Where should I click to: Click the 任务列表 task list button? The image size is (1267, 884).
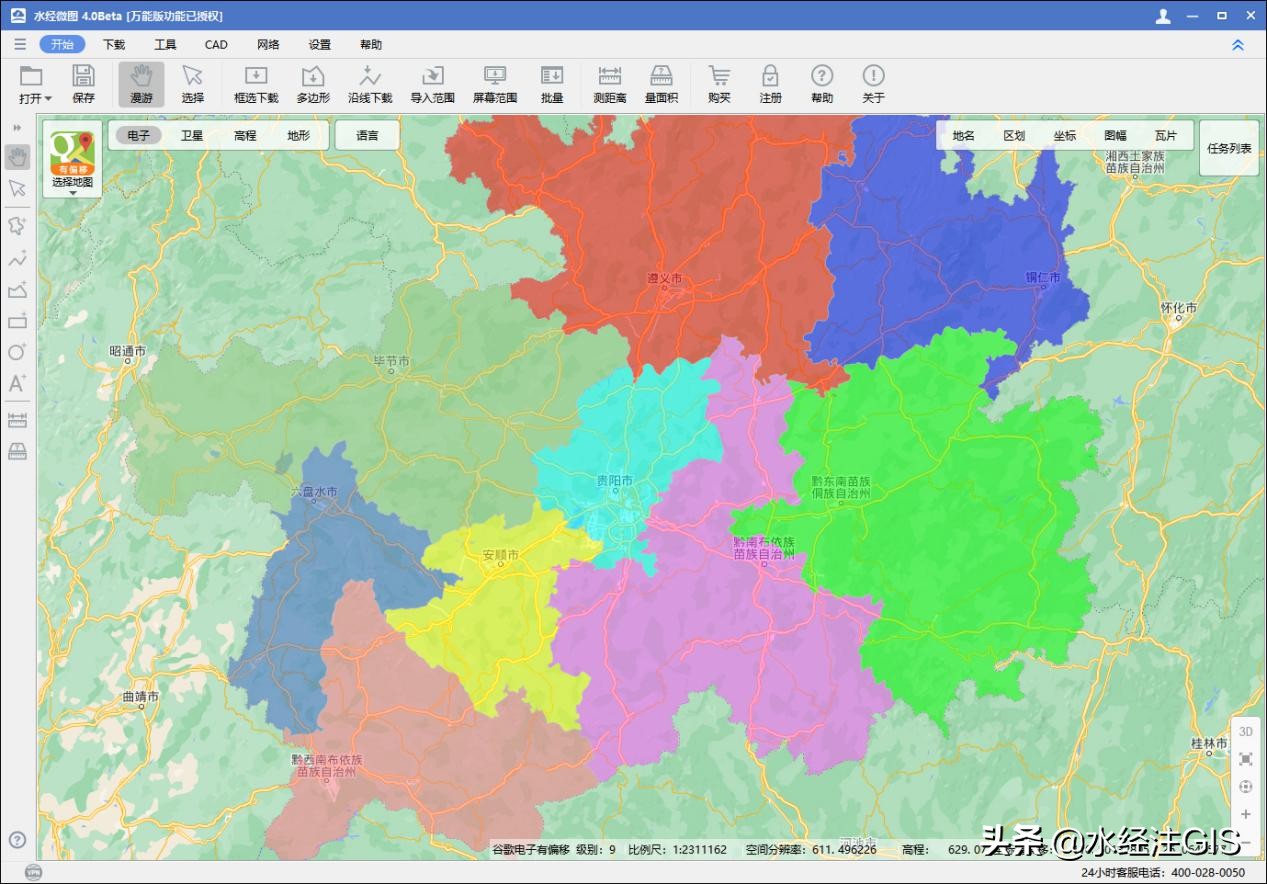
************
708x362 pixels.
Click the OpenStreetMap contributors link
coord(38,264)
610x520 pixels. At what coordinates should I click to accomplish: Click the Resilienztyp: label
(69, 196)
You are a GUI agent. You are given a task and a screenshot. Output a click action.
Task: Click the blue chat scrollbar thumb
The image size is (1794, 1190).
************
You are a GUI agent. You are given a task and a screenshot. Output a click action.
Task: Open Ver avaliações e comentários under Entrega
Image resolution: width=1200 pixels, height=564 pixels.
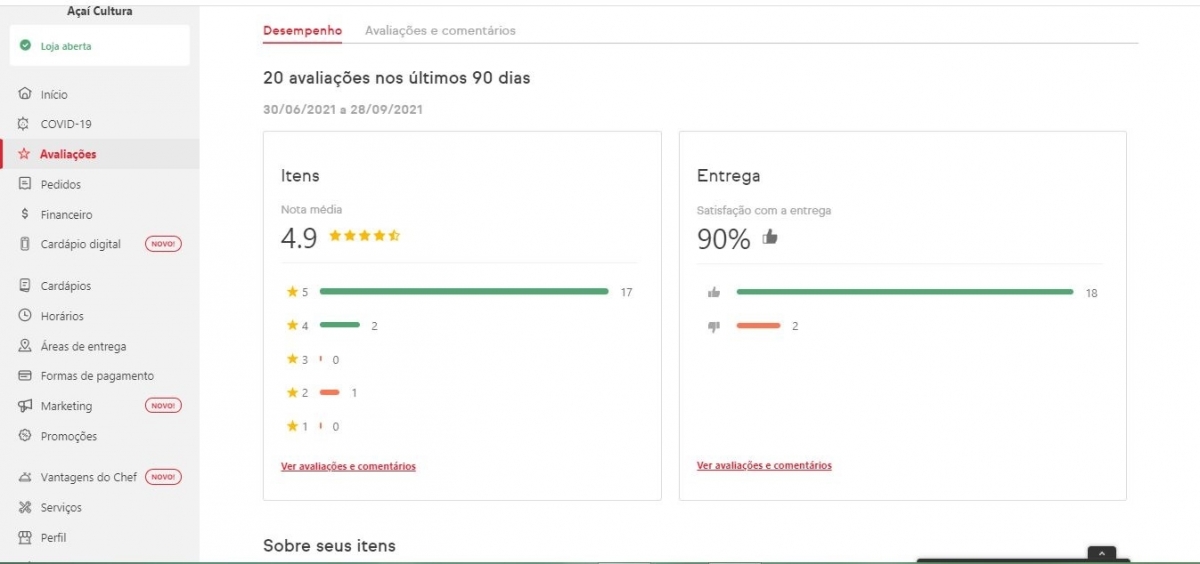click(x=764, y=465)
************
In the records above, find the line with "Click the OpenStreetMap contributors link"; write out exactly that line and each one after it, stopping after the line with "The image size is (1794, 1190).".

> **Answer area**
Click the OpenStreetMap contributors link
coord(38,264)
610x520 pixels. At what coordinates should I click to accomplish: Click the Resilienztyp: label
(69, 196)
You are a GUI agent. You are given a task and a screenshot. Output a click action.
Task: Click the blue chat scrollbar thumb
The image size is (1794, 1190).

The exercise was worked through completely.